[Stored data]
-- Opening Marker --
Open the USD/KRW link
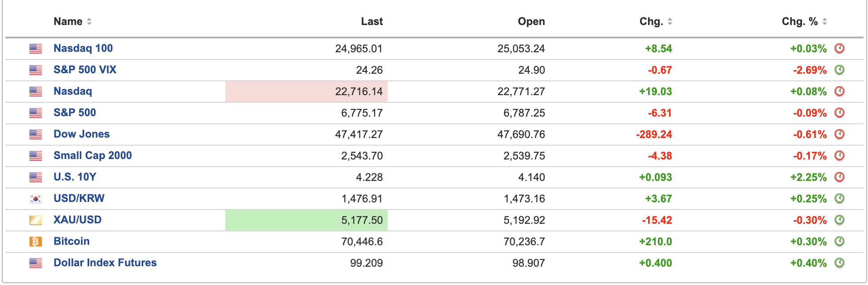 tap(79, 198)
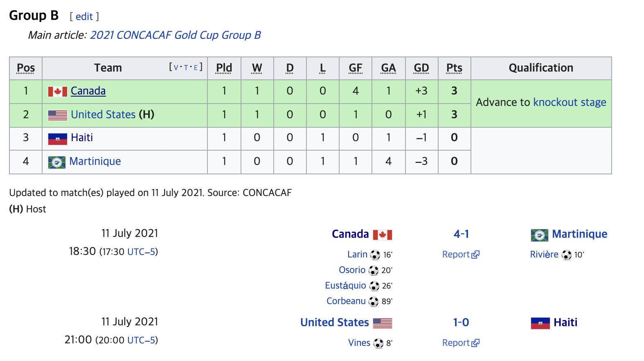Click the E link in the table header
Screen dimensions: 644x361
pyautogui.click(x=196, y=68)
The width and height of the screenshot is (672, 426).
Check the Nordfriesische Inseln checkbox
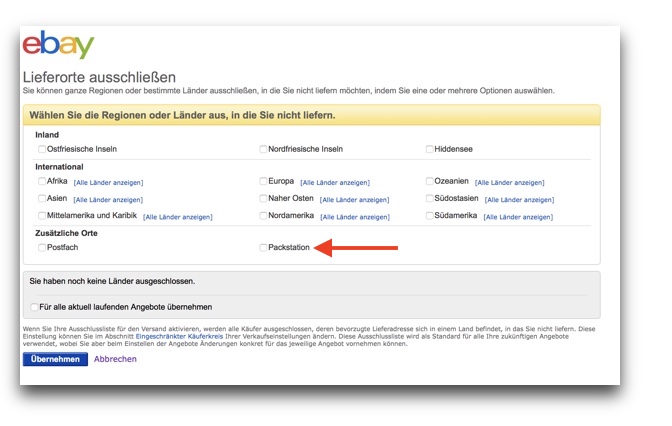click(263, 149)
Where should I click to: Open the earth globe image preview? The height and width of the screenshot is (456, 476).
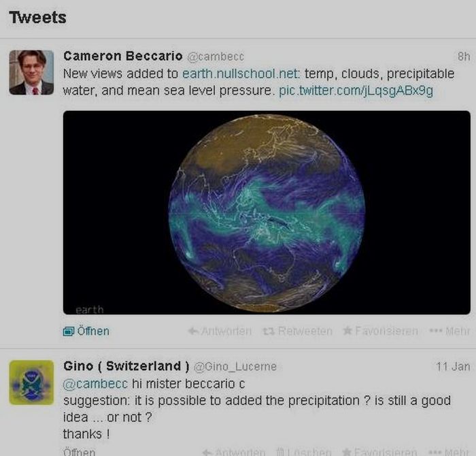267,212
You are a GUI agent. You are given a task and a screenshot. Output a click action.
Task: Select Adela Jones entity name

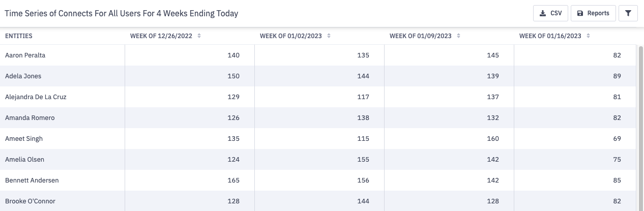click(23, 76)
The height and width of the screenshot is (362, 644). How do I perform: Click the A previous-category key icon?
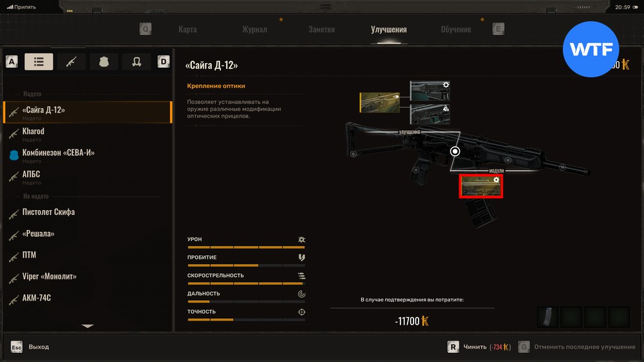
-- Closing Marker --
Would you transcribe all of the data exactly, omitting any pictures?

• Problem solution:
Open the USD/KRW link
 tap(79, 198)
Click the E link in the table header
Screen dimensions: 644x361
pyautogui.click(x=196, y=68)
The width and height of the screenshot is (672, 426).
Check the Nordfriesische Inseln checkbox
click(263, 149)
Where should I click to: Open the earth globe image preview? The height and width of the screenshot is (456, 476).
267,212
You are a GUI agent. You are given a task and a screenshot. Output a click action.
Task: Select Adela Jones entity name

click(23, 76)
The height and width of the screenshot is (362, 644). How do I perform: Click the A previous-category key icon?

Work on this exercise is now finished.